ATLAS Writing Style Guide

22 September 2008

In the coming years, Muriel like the rest of the ATLAS collaborators will write many documents, making John Ellis' piles much bigger...

In the coming years, ATLAS will be writing hundreds of scientific papers, as well as many internal and external notes and reports. We want these to be clear and easy to understand. If they are well written and prepared, it will also reduce the editing time and effort needed. But many people in ATLAS do not have much experience in writing papers, or will not be writing in their native language. The authors of the papers and other documents (even the experts!) will need guidance and help.

Previous ATLAS Publications Committee documentation already included a short ‘style’ section, giving some advice on how to write papers.
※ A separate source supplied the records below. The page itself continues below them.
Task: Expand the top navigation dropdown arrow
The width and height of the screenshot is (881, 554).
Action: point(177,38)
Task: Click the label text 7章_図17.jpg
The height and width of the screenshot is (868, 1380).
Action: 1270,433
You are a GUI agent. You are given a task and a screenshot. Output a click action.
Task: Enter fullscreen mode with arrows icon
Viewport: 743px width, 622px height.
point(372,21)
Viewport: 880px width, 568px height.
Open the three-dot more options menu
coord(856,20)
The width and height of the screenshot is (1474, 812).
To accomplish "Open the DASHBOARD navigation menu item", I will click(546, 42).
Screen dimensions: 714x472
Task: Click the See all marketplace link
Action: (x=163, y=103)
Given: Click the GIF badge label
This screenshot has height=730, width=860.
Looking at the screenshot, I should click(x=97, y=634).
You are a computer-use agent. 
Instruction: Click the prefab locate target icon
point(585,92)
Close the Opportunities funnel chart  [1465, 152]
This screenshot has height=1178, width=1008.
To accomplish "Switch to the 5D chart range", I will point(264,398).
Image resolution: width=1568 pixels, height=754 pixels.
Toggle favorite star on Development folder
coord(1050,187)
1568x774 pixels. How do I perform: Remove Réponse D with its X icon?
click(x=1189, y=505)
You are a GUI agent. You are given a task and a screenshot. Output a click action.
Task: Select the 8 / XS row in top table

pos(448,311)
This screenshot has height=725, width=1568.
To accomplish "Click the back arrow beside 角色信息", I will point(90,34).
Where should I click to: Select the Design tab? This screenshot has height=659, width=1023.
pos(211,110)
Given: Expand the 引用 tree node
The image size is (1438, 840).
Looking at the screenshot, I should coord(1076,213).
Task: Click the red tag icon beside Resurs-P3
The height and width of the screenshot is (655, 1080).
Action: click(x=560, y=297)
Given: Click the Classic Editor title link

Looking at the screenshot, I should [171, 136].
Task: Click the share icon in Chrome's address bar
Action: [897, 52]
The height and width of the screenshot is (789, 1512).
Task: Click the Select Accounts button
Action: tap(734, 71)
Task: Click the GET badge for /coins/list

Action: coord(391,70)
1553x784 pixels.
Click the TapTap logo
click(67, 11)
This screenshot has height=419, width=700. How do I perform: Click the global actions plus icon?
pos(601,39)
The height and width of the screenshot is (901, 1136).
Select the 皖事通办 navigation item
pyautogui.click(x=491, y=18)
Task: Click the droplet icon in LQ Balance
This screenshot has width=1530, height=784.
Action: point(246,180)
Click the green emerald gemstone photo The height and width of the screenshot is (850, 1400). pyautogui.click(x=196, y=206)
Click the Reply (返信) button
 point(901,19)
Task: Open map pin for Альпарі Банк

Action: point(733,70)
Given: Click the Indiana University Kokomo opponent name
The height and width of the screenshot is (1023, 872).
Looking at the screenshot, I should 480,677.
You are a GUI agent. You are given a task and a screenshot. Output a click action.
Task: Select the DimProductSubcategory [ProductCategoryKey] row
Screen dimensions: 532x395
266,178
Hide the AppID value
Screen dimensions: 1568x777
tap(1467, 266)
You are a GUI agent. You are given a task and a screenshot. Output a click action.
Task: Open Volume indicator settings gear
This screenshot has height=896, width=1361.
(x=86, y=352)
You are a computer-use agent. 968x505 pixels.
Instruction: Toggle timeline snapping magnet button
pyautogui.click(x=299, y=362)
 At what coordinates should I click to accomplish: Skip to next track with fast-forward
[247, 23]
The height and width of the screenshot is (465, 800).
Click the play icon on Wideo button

However, this covered only a very limited range of topics. “PubComm” decided that a separate, more complete guide would be useful, and I was asked to write it. The resulting ATLAS Style Guide has now been approved as ATL-GEN-PUB-2008-001, and it is available on CDS and from the PubComm web page.

The Guide covers a wide range of topics, some of them at more advanced levels than others so that it will be useful to experts as well as the less experienced, and to both native and non-native English speakers. It is not necessarily meant to be read from end to end (although of course you can!), but more as something to refer to when you need specific information or recommendations. The format is PDF, so that everyone can read it easily with free software. There are internal links and bookmarks for jumping to referenced sections, as well as hyperlinks to referenced web pages. With experience and use, the Guide can and should evolve, so please send me corrections, comments, and suggestions on what could be added or improved.

The Guide makes many recommendations regarding ATLAS style. There are numerous examples, oriented towards particle physics wherever possible. However, in writing papers there are many grey areas where there are no clear rules. Hyphenation is a notorious example, and in such cases the Guide is not prescriptive – it gives information and advice but does not ‘lay down the law’. It does, however, stress that whatever choices are made, it is essential to apply them consistently, and that the journal’s own rules must be respected.

On the ‘hot’ question of tools for writing papers, the Guide covers both LaTeX and Word (or similar open-office word processors), since both have good and bad points. There are tips and comments throughout the Guide on how to do things with both. The Guide does not mandate which one to use, since not everyone would agree to that. For example, some people told me ‘it is impossible to write a serious paper in Word’, while others said ‘LaTeX is completely out of date’. Neither of these statements is correct, and the choice depends on taste, expertise, and the nature of the document being written.

So what is in the Guide? It starts with the basic rules of doing things consistently and following the rules of the journal. There is a brief description of the main sections to include in a typical paper, and what they should normally include. There are general guidelines for figures and tables, including some advice on graphics formats, on making clear drawings and graphs, and page layout. References and how to format them are discussed.

The organization of sections and subsections, and the use of styles to make editing the document easier, are described. This leads into a discussion of typography, including fonts, numbers, variables and symbols, subscripts and superscripts, and several more detailed items. Units, equations, lists, italics and bold type, etc. are also covered.

The next section describes the pros and cons of using both Word and LaTeX, both for general information and to help anyone who is not sure which one to use in making the choice.

The last main section concerns English usage. After some important general points, there is a detailed section on the differences between American and British spelling – important since most recommended journals for CERN publications prefer British English. Then there are sections on capitalization, hyphenation, and punctuation. Finally, there are some miscellaneous items, including common mistakes made by both native and non-native English speakers. The Guide does not, however, try to be a complete guide to grammar, since that would require a huge document and there are many excellent books available.

The appendices to the Guide include a compilation of units and their standard symbols. The glossary that featured in early editions has now become a standalone Twiki after combining it with several others, notably the one in the Software Workbook, to create one overall ATLAS glossary. It defines acronyms and other ATLAS terminology, and at the same time recommends how to write them. As a Twiki, people will be able to add or update entries, making it more useful.

For LaTeX users, independently from the Guide, there is a very useful ATLAS macros file. It defines commands for generating a huge number of common variables and symbols for particles, from the simplest to the most exotic. It has been built up over many years by a number of people. Using these macros can save a lot of tricky work and ensures consistency. I have tested all the macros in this file, and made some detailed changes so that it is consistent with the recommendations of the Style Guide. This file may be found here or by starting from the Publication Committee website.

So all we need now is to get results and we can start writing!